If the device stays in power down, only the driver bind can bring it on.
enumeration won't happen when device is powered down, right?

> 
> The only thing a codec driver should do is provide a callback to be
> notified of a status change for additional initialization, but the
> enumeration can be done even in the absence of a codec driver.
> 
> The proof in the pudding is that you can 'blacklist' a codec driver and
> bind it later, after the hardware is enumerated. You can even unbind a
> codec driver and nothing bad will happen (we hardened that sequence last
> year).
> 
> probe != enumeration != initialization for SoundWire codecs.
> 
> Probe and enumeration can happen in any order
> Initialization can only happen after both probe and enumeration happened.
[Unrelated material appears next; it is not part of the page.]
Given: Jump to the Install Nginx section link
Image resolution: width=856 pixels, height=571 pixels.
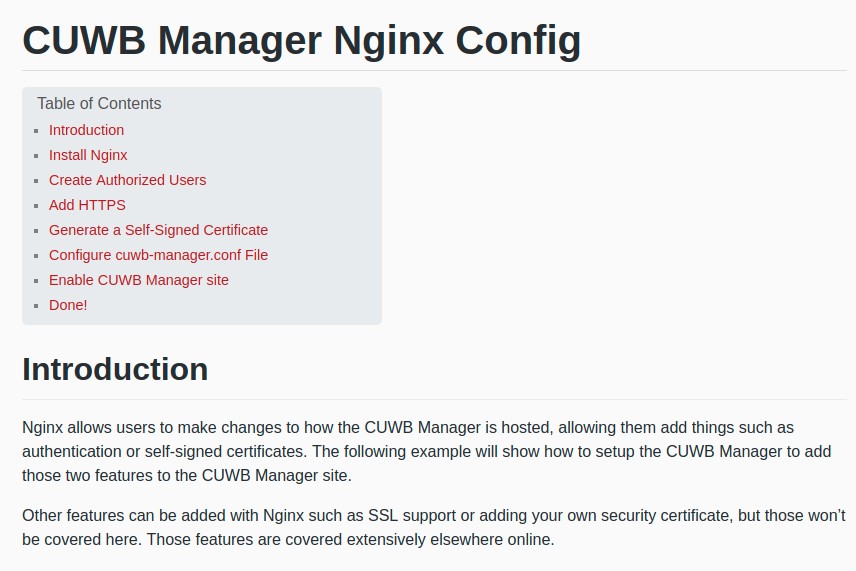Looking at the screenshot, I should (88, 155).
I am speaking here about component_master_ops->bind() callback.
> 
>> +	 *
>> +	 * smp_load_acquire() paired with sdw_master_device_add().
>> +	 */
>> +	if (!smp_load_acquire(&ctrl->bus.md)) {
>> +		dev_err(ctrl->dev,
>> +			"Got unexpected, early interrupt, device will not be enumerated\n");
>> +		return;
>> +	}
>> +
>> +	clk_prepare_enable(ctrl->hclk);
>> +
>> +	qcom_swrm_get_device_status(ctrl);
>> +	qcom_swrm_enumerate(&ctrl->bus);
>> +	sdw_handle_slave_status(&ctrl->bus, ctrl->status);
>> +
>> +	clk_disable_unprepare(ctrl->hclk);
>> +};
>> +
>>  static irqreturn_t qcom_swrm_wake_irq_handler(int irq, void *dev_id)
>>  {
>>  	struct qcom_swrm_ctrl *ctrl = dev_id;
>> @@ -668,9 +701,17 @@ static irqreturn_t qcom_swrm_irq_handler(int irq, void *dev_id)
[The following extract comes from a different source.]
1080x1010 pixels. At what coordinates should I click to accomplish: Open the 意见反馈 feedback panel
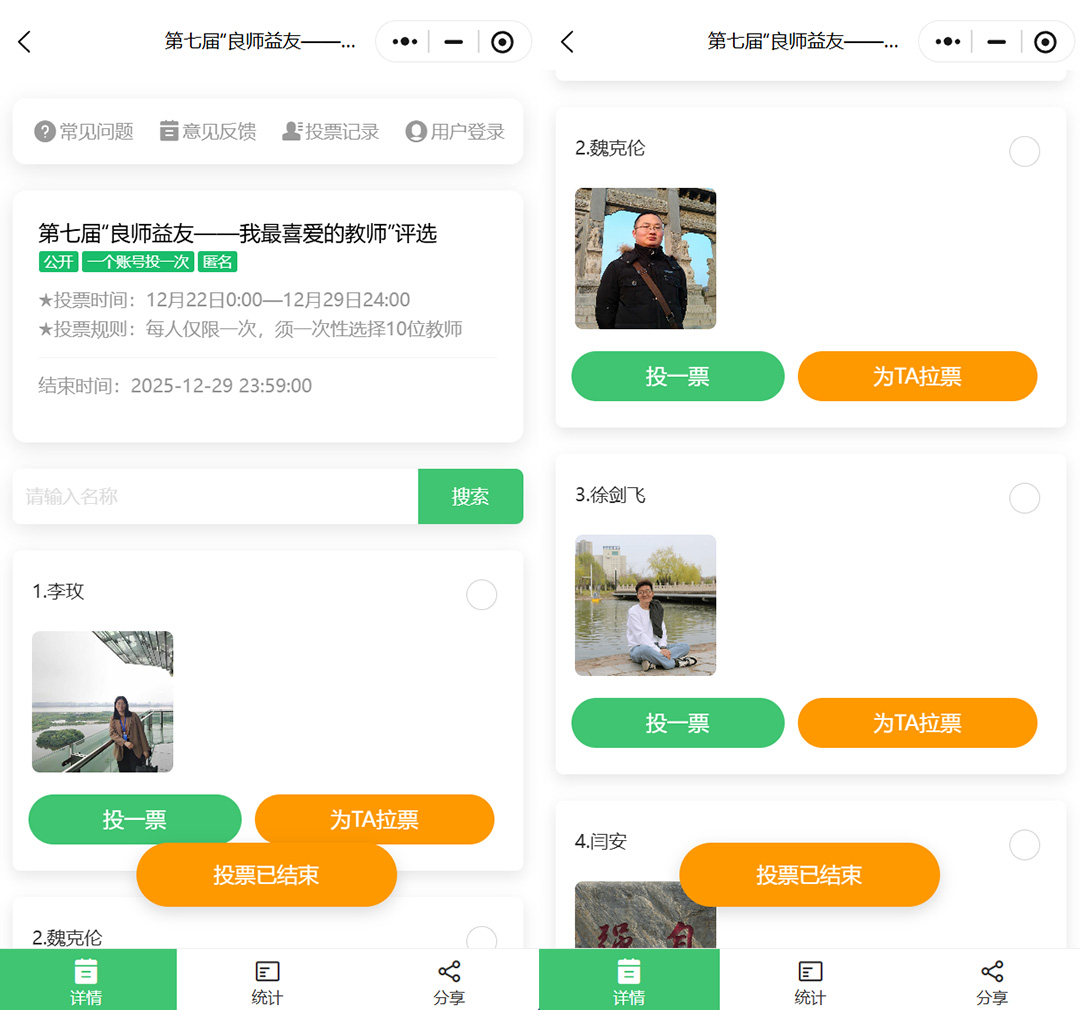coord(207,131)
>>  					dev_dbg(ctrl->dev, "Slave status not changed %x\n",
>>  						slave_status);
>>  				} else {
>> -					qcom_swrm_get_device_status(ctrl);
>> -					qcom_swrm_enumerate(&ctrl->bus);
>> -					sdw_handle_slave_status(&ctrl->bus, ctrl->status);
>> +					unsigned long delay = 0;
>> +
>> +					/*
>> +					 * See qcom_swrm_new_slave() for
>> +					 * explanation. smp_load_acquire() paired
>> +					 * with sdw_master_device_add().
>> +					 */
>> +					if (!smp_load_acquire(&ctrl->bus.md))
>> +						delay = 10;
>> +					schedule_delayed_work(&ctrl->new_slave_work,
>> +							      delay);
>>  				}
>>  				break;
>>  			case SWRM_INTERRUPT_STATUS_MASTER_CLASH_DET:
>> @@ -780,6 +821,7 @@ static int qcom_swrm_init(struct qcom_swrm_ctrl *ctrl)
>>  
>>  	ctrl->intr_mask = SWRM_INTERRUPT_STATUS_RMSK;
>>  	/* Mask soundwire interrupts */
>> +
>>  	if (ctrl->version < SWRM_VERSION_2_0_0)
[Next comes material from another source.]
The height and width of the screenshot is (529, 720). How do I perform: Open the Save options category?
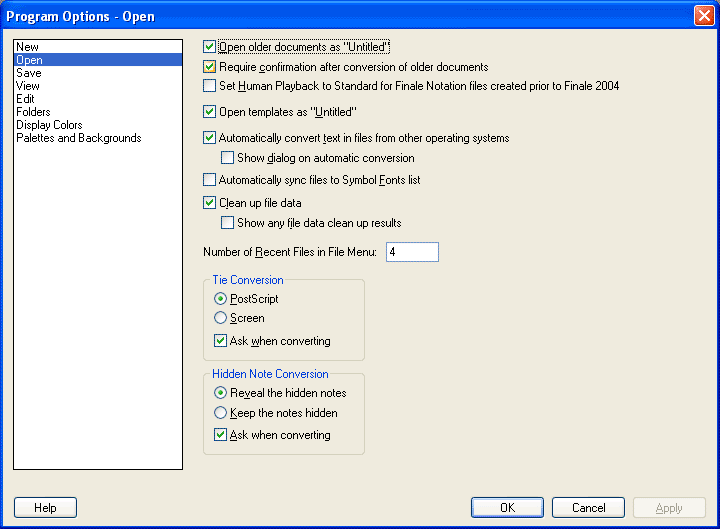pos(28,73)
>>  		ctrl->reg_write(ctrl, ctrl->reg_layout[SWRM_REG_INTERRUPT_MASK_ADDR],
>>  				SWRM_INTERRUPT_STATUS_RMSK);
>> @@ -1485,6 +1527,7 @@ static int qcom_swrm_probe(struct platform_device *pdev)
>>  	mutex_init(&ctrl->port_lock);
>>  	init_completion(&ctrl->broadcast);
>>  	init_completion(&ctrl->enumeration);
>> +	INIT_DELAYED_WORK(&ctrl->new_slave_work, qcom_swrm_new_slave);
>>  
>>  	ctrl->bus.ops = &qcom_swrm_ops;
>>  	ctrl->bus.port_ops = &qcom_swrm_port_ops;
>> @@ -1514,9 +1557,10 @@ static int qcom_swrm_probe(struct platform_device *pdev)
>>  
>>  	ctrl->reg_read(ctrl, SWRM_COMP_HW_VERSION, &ctrl->version);
>>  
>> +	qcom_swrm_init(ctrl);
>> +
>>  	ret = devm_request_threaded_irq(dev, ctrl->irq, NULL,
>>  					qcom_swrm_irq_handler,
>> -					IRQF_TRIGGER_RISING |
>>  					IRQF_ONESHOT,
>>  					"soundwire", ctrl);
>>  	if (ret) {
>> @@ -1524,18 +1568,6 @@ static int qcom_swrm_probe(struct platform_device *pdev)
>>  		goto err_clk;
>>  	}
>>  
>> -	ctrl->wake_irq = of_irq_get(dev->of_node, 1);
>> -	if (ctrl->wake_irq > 0) {
>> -		ret = devm_request_threaded_irq(dev, ctrl->wake_irq, NULL,
>> -						qcom_swrm_wake_irq_handler,
>> -						IRQF_TRIGGER_HIGH | IRQF_ONESHOT,
>> -						"swr_wake_irq", ctrl);
>> -		if (ret) {
>> -			dev_err(dev, "Failed to request soundwire wake irq\n");
>> -			goto err_init;
>> -		}
>> -	}
>> -
>>  	pm_runtime_set_autosuspend_delay(dev, 3000);
>>  	pm_runtime_use_autosuspend(dev);
>>  	pm_runtime_mark_last_busy(dev);
>> @@ -1549,7 +1581,18 @@ static int qcom_swrm_probe(struct platform_device *pdev)
>>  		goto err_clk;
>>  	}
>>  
>> -	qcom_swrm_init(ctrl);
>> +	ctrl->wake_irq = of_irq_get(dev->of_node, 1);
>> +	if (ctrl->wake_irq > 0) {
>> +		ret = devm_request_threaded_irq(dev, ctrl->wake_irq, NULL,
>> +						qcom_swrm_wake_irq_handler,
>> +						IRQF_TRIGGER_HIGH | IRQF_ONESHOT,
>> +						"swr_wake_irq", ctrl);
>> +		if (ret) {
>> +			dev_err(dev, "Failed to request soundwire wake irq\n");
>> +			goto err_init;
>> +		}
>> +	}
>> +
>>  	wait_for_completion_timeout(&ctrl->enumeration,
>>  				    msecs_to_jiffies(TIMEOUT_MS));
>>  	ret = qcom_swrm_register_dais(ctrl);
>> @@ -1589,6 +1632,18 @@ static int qcom_swrm_remove(struct platform_device *pdev)
>>  {
>>  	struct qcom_swrm_ctrl *ctrl = dev_get_drvdata(&pdev->dev);
>>  
>> +	/*
>> +	 * Mask interrupts to be sure no delayed work can be scheduler after
> 
> typo/grammar: scheduled

ack

> 
>> +	 * removing Soundwire bus master.
>> +	 */
>> +	if (ctrl->version < SWRM_VERSION_2_0_0)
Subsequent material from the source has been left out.